ARC hasn't reported on anything but additions, new builds, and a few building violations, in over a year. The association is falling apart with unmowed yards, violations, unmaintained houses, etc., and they have a closed eye. Why? Could it be they don't stick to their responsibilities? They move illegal docks, involve themselves with roads, drainage, and trespass all over sound administration to suit themselves. Why is McMillin, Grounds Chair reading by-laws and Covenants to us during Grounds Report? The board lets him run with whatever he wants. Within the last year he took time during a board meeting to discuss how he would fund canal dredging allowed under the current permit. Where did that go except to take about 20 minutes of our time in a meeting? The board told him that he absolutely could not subsidize lot mowing at our expense. Yet, they voted for him to do it one more time. He's not on the legal or drainage committee, why do they continue to allow him to stand in wherever he decides? It could be that they are disorganized and want his vote on their individual pet projects and they are too cohesive to stand up and represent us, in our best interests.

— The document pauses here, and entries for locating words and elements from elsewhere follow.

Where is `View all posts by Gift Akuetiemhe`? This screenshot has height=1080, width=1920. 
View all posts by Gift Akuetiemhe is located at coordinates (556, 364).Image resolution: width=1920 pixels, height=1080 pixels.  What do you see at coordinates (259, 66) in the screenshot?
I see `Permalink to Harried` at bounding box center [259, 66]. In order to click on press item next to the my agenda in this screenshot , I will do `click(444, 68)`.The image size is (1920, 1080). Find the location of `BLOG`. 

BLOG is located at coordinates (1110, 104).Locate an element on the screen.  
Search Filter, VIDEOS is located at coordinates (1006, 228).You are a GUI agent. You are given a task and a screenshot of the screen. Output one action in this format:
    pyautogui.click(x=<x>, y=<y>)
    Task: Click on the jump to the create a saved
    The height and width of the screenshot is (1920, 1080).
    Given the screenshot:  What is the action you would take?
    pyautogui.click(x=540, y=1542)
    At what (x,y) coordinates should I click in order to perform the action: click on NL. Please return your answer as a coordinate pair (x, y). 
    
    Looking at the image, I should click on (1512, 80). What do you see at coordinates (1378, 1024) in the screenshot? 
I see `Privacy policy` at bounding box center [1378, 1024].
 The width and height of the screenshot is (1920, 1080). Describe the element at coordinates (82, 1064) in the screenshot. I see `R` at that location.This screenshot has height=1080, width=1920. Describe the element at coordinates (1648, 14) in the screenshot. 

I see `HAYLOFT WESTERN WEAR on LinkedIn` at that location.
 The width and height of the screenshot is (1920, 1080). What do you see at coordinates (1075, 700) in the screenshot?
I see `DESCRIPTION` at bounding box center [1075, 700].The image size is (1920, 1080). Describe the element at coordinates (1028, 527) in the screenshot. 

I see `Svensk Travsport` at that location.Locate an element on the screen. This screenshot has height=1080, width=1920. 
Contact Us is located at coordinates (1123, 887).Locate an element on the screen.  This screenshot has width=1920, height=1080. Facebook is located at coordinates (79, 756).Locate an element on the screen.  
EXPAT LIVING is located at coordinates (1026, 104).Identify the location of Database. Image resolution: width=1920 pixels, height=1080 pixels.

*DO YOU, OR I, GET TO HAVE OUR DRAINAGE PROBLEMS SOLVED AT THE EXPENSE OF THE ASSOCIATION, OR DO WE GET AN INDIVIDUAL ASSESSMENT AND PAY FOR OUR OWN?
It could appear that it depends where you live in the association, whether you sit on the board, or if you are a friend of a board member. McMillin was correct to look to individual assessment. I've reviewed the records prior to 2009 and residents were individually assessed where the board felt drainage work should be done, and had to pay it. It is in the records. Now we have a board member, chair of drainage, who bought multiple lots, built on one for his family, and sold lots, and built on them in the same area. We're told by the drainage chair that the initial drainage development was engineered by a poor engineering firm and now we all have to pay for his drainage and the additional houses he built. Is it fact, or convenience to getting what he wants fixed, that the original drainage development was faulty? Again, think about the history. First there was a real engineering firm to design the drainage, recognized as such at the time. The county would have looked at the original drainage plan and implementation. Finally, again go back to the records. In 2008 a Georgetown engineer was hired by the board to come out and review the Enclave. It was fine. I reviewed and questioned the engineering invoice myself, along with others on the board. It is a fact. Now we have a self interested, non engineer, telling us everything and everybody before him, is incorrect. You'll decide whether it is self serving, nepotism on the side of the board to allow this to continue. As you make your decision remember, this very same drainage chair abstained on the last drainage work to be approved in his area, stating something about he wouldn't want it to appear as self gain. Really???????? Additionally, after everyone else before him was wrong, the non engineer is moving forward without engineering involvement in the project, because he and our president know what it should look like. Really??? Why didn't he recognize the problem when he bought more than one lot out there? This board abounds with expertise. They name each other to their respective committees. They are better than certified builders, engineers, accountants, and lawyers, they have it all and we keep paying and picking up the pieces. Aren't we fortunate to have so many self certified, self proclaimed experts?
Where is our legal chair in all of this. As we've seen before, and reported, he serves smoothly from right to left with ease, and votes in behalf of this cohesive (??????)board. You are left with his interpretation of what the attorney said, because he refuses to get legal opinions in writing. He's saving you money. Really?????? During 2010 we had a legal chair who told us what the board attorney said, and when we insisted on seeing it in writing, it wasn't the case.
Lessons learned, get on the board, claim expertise, and take care of yourself, and don't worry what your cohesive fellow board members will say because they will remain silent vote with you, until it is their turn. Welcome to our association governance.